Opgave -
Leg uit waarom de officier van justitie in het fragment concludeert tot afwijzing van het verzoek tot wraking.

Het standpunt van de officier van justitie
4.1 De officier van justitie heeft geconcludeerd tot afwijzing van het verzoek tot wraking en heeft daartoe samengevat het volgende aangevoerd.
4.2. De rechter heeft een duidelijke verklaring afgelegd waarom hij met de heer [X] heeft gesproken en naar [verzoeker] heeft gekeken. Bovendien heeft [verzoeker] zijn stelling dat de rechter met de heer [X] inhoudelijk heeft gesproken over [verzoeker] niet nader onderbouwd.

Gegevens -
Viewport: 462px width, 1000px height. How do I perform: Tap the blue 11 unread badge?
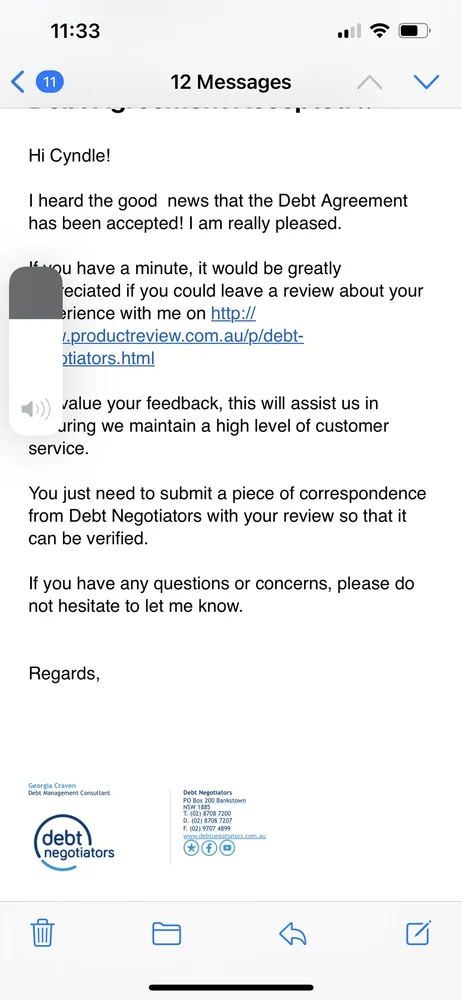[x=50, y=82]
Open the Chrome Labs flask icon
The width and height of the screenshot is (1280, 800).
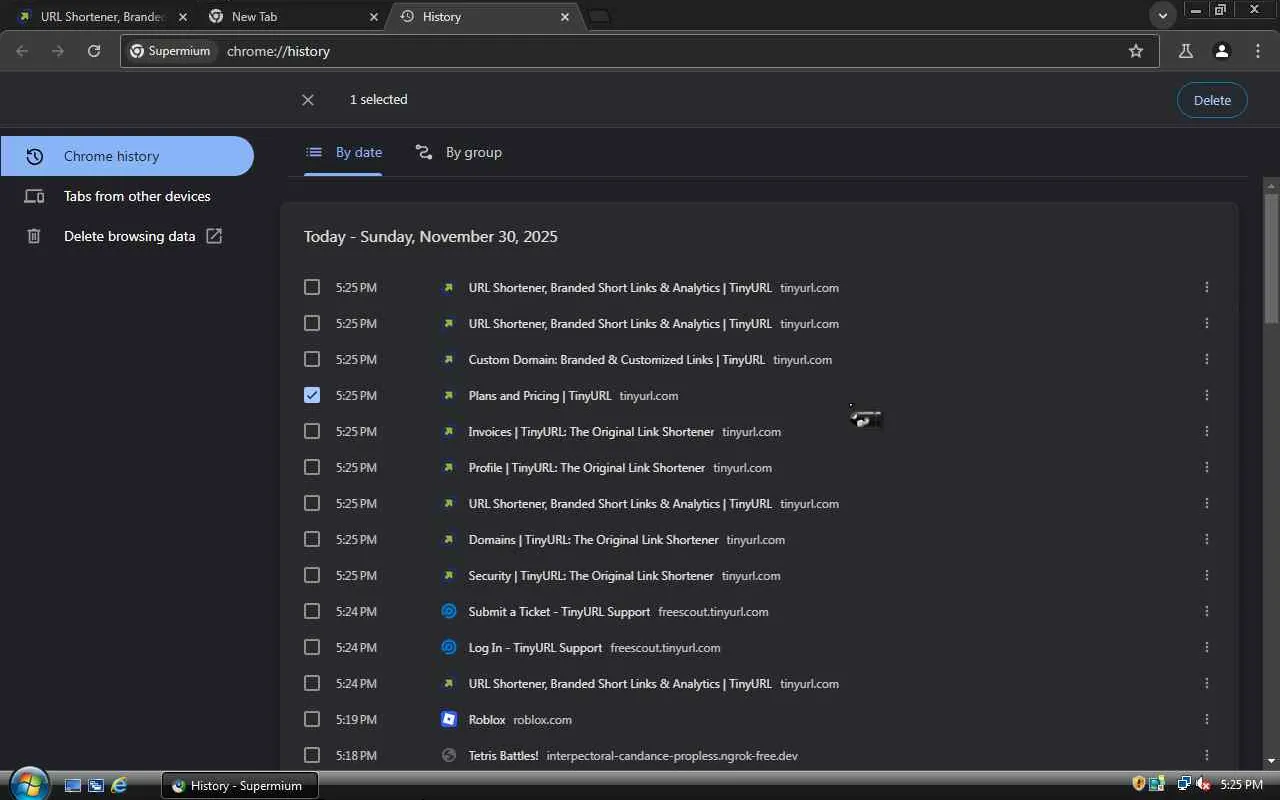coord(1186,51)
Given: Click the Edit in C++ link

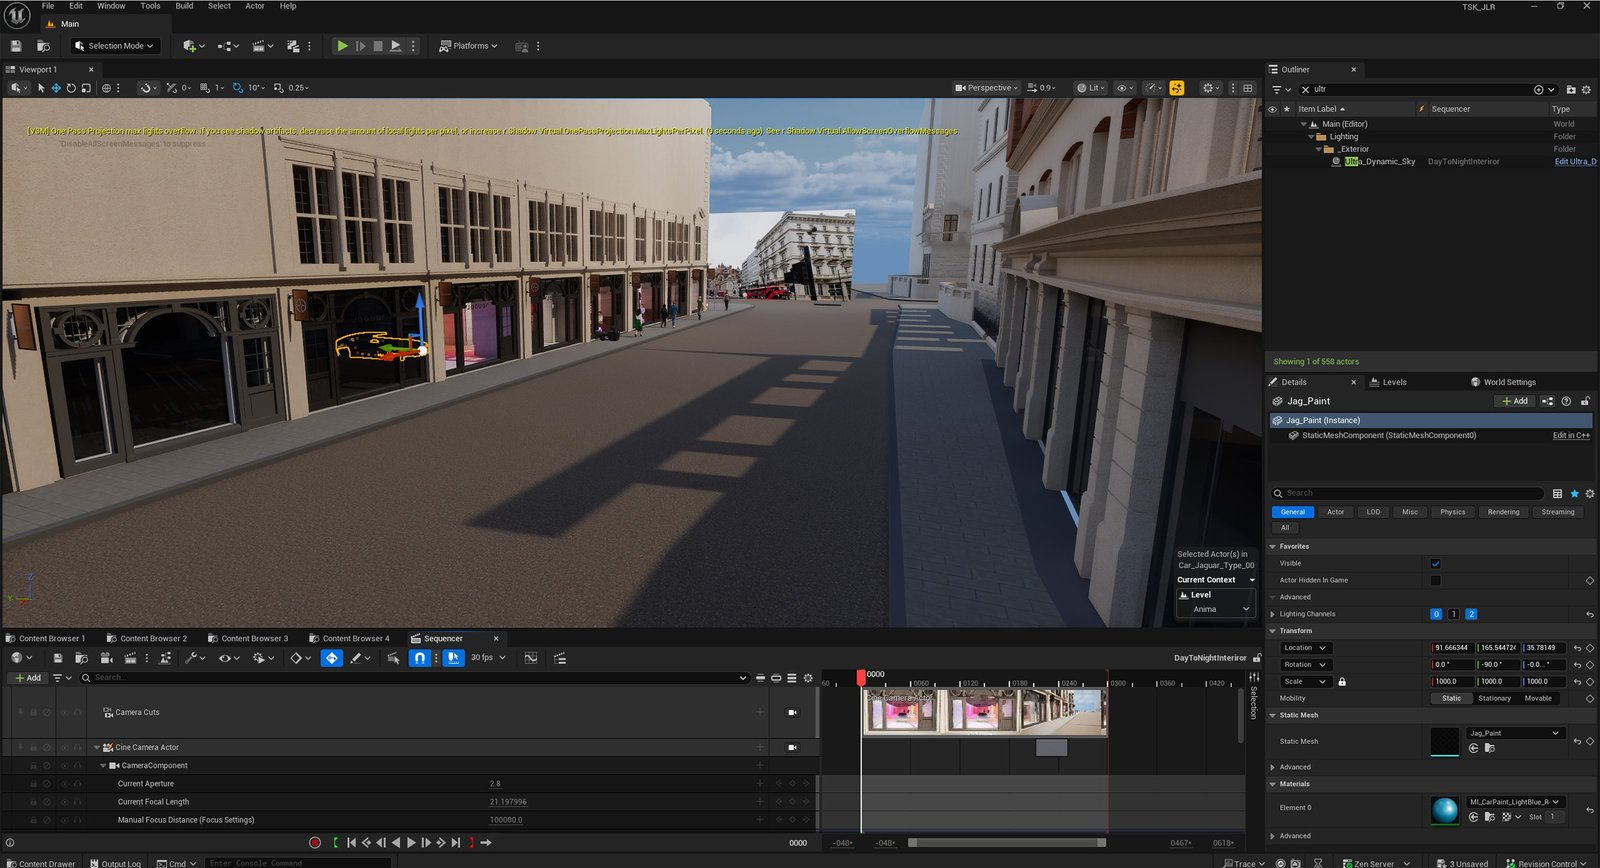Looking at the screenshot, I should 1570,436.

* * *

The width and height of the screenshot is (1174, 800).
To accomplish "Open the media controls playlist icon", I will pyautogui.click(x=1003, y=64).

--

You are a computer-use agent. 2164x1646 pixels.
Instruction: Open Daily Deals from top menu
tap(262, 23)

Uitwerking -
Volgens de officier van justitie heeft de rechter duidelijk verklaard waarom hij met de heer [X] heeft gesproken en naar [verzoeker] heeft gekeken. Daarnaast heeft [verzoeker] zijn stelling niet nader onderbouwd dat de rechter met de heer [X] inhoudelijk over [verzoeker] heeft gesproken.